O homem frio

Por circunstâncias que não vem ao caso, me vi congelado. Senti o frio tomar meu corpo das pontas dos meus dedos até o topo de minha cabeça. Meus pulmões, antes volumosos e potentes, se amofinaram sem o tão amado ar o visitando constantemente. Minhas cordas vocais enferrujadas não conseguiriam emitir mais som que um velho violino de cordas estouradas. Apenas meus olhos se moviam, mas tão imperceptivelmente que apenas alguém bem atento a mim poderia notar, o que nunca ocorreu… até ele surgir.

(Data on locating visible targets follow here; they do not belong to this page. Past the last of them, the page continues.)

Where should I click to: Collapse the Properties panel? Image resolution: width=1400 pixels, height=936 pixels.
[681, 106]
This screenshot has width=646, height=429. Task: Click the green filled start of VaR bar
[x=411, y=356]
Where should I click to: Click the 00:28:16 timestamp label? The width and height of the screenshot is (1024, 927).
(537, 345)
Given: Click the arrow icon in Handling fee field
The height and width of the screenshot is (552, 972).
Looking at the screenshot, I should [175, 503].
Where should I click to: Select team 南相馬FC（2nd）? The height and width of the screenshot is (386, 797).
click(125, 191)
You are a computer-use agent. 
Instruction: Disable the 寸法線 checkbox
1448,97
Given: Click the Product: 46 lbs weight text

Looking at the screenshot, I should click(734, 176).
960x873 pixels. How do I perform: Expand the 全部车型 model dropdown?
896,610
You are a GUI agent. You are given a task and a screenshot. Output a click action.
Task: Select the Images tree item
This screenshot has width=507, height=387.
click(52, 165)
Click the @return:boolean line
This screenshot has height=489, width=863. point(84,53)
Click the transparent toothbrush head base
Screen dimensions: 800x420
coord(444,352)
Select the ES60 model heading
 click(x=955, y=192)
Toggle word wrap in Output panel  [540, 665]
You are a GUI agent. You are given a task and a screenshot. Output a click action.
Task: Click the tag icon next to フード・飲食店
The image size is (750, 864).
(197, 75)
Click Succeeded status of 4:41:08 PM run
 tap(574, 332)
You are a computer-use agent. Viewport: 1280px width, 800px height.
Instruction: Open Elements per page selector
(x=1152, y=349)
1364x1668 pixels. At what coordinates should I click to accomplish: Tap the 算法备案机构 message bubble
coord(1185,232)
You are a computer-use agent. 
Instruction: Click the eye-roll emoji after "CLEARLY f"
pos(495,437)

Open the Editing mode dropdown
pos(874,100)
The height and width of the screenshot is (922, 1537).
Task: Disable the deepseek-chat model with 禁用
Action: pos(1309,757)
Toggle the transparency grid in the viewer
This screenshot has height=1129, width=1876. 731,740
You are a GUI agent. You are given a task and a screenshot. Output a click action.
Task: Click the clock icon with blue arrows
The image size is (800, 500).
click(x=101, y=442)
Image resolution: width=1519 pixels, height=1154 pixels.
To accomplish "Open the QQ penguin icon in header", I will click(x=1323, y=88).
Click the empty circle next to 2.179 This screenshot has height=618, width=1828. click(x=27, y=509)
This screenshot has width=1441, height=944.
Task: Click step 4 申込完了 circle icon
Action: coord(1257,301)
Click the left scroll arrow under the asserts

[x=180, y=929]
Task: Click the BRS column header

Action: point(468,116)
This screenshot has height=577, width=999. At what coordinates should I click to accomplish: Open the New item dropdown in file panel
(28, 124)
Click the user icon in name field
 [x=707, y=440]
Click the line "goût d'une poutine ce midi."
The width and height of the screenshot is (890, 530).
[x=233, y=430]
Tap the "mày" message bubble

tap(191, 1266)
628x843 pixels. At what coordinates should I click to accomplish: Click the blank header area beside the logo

Estou sentado nesse banco e nessa pose provavelmente por mais tempo do que você tem de vida. Pernas cruzadas, braço esticado sobre o espaldar do banco e a roupa meio amarrotada pelo jeito torto que estou sentado. Pessoas passam por mim o tempo todo e, pelo tempo que as vejo, consigo as reconhecer. O homem apressado com uma pasta. A moça loira de salto muito alto. O pálido, que cada vez está mais cadavérico. As considero até amigas. São meu passatempo e minha diversão pela eternidade ficar conjecturando a respeito de suas vidas, desejos e anseios. Busco entre os passantes um refúgio da solitária imensidão de meu banco. Todos passam, mas o banco é o único mundo que eu conheço e eles não são mais que sombras no fundo da minha caverna.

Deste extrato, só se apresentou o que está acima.